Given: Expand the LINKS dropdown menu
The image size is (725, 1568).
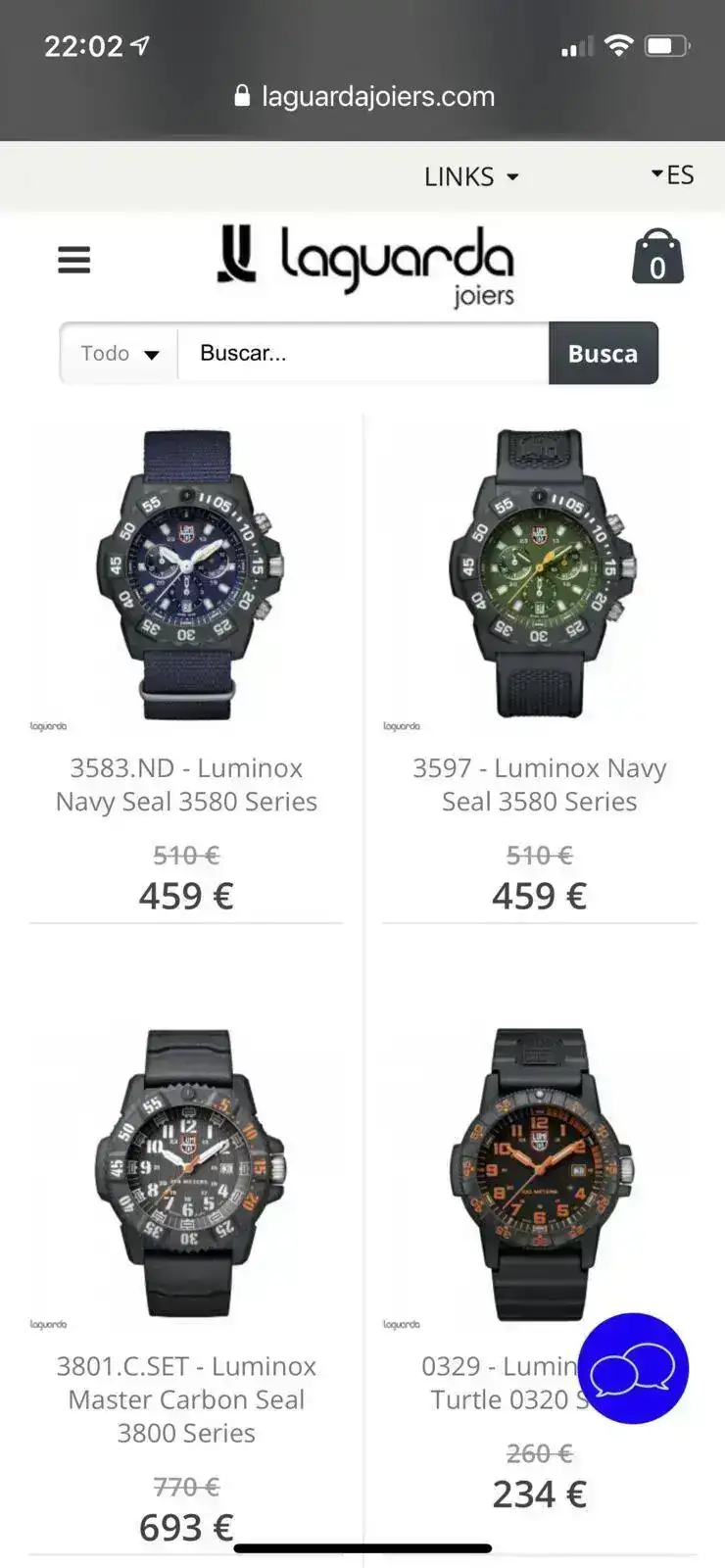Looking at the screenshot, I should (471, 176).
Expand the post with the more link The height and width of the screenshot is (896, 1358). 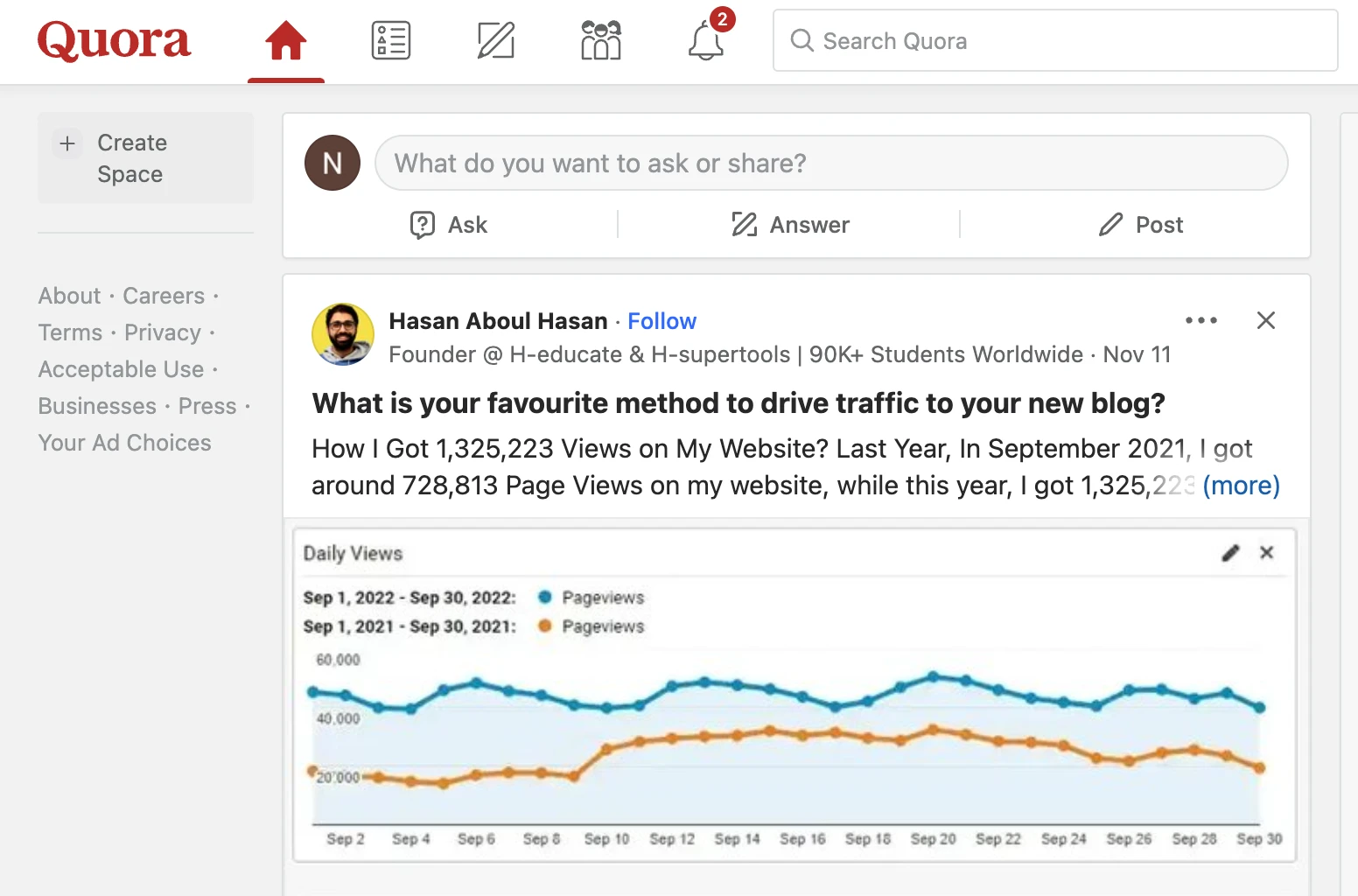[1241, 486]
══════════
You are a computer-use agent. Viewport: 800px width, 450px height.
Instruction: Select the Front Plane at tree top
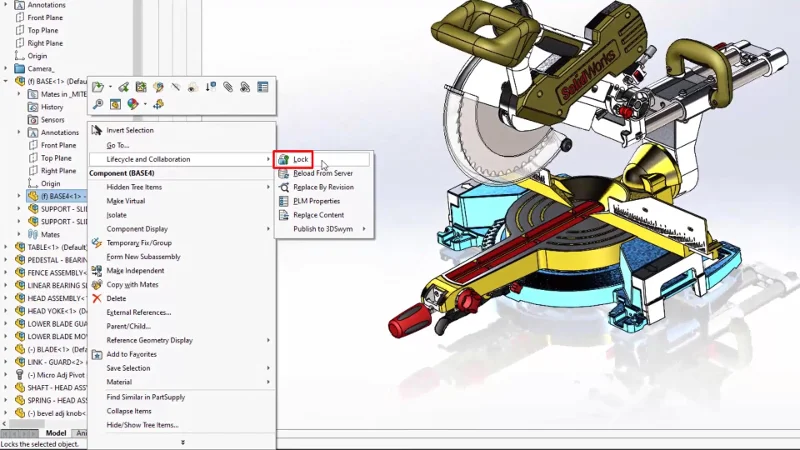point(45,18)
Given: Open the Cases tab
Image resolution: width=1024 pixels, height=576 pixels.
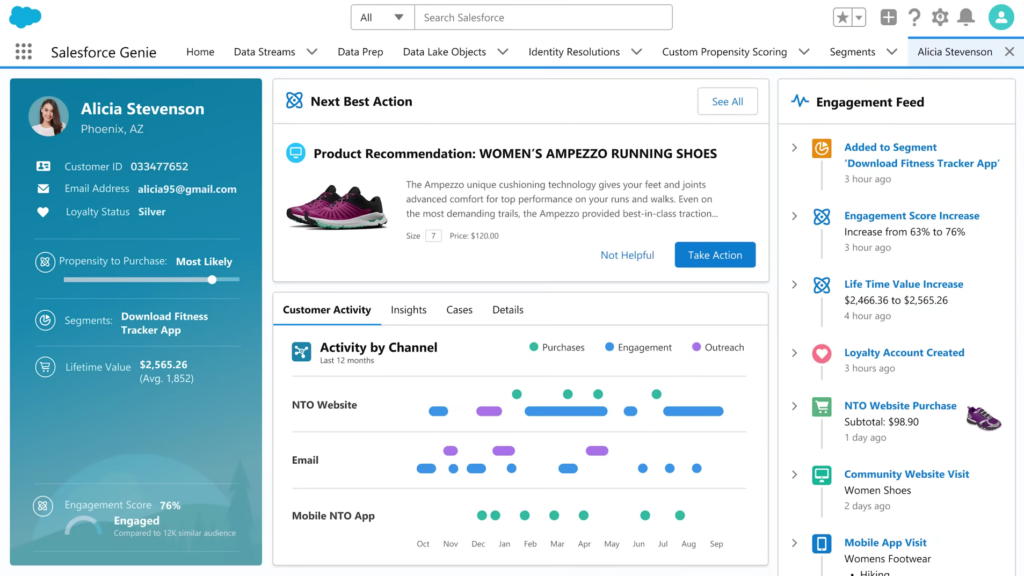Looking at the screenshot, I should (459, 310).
══════════
◆ EXERCISE AIM
Report how many lines of the records above contain the word "Given", and give only that number.

◆ WRITTEN RESPONSE
2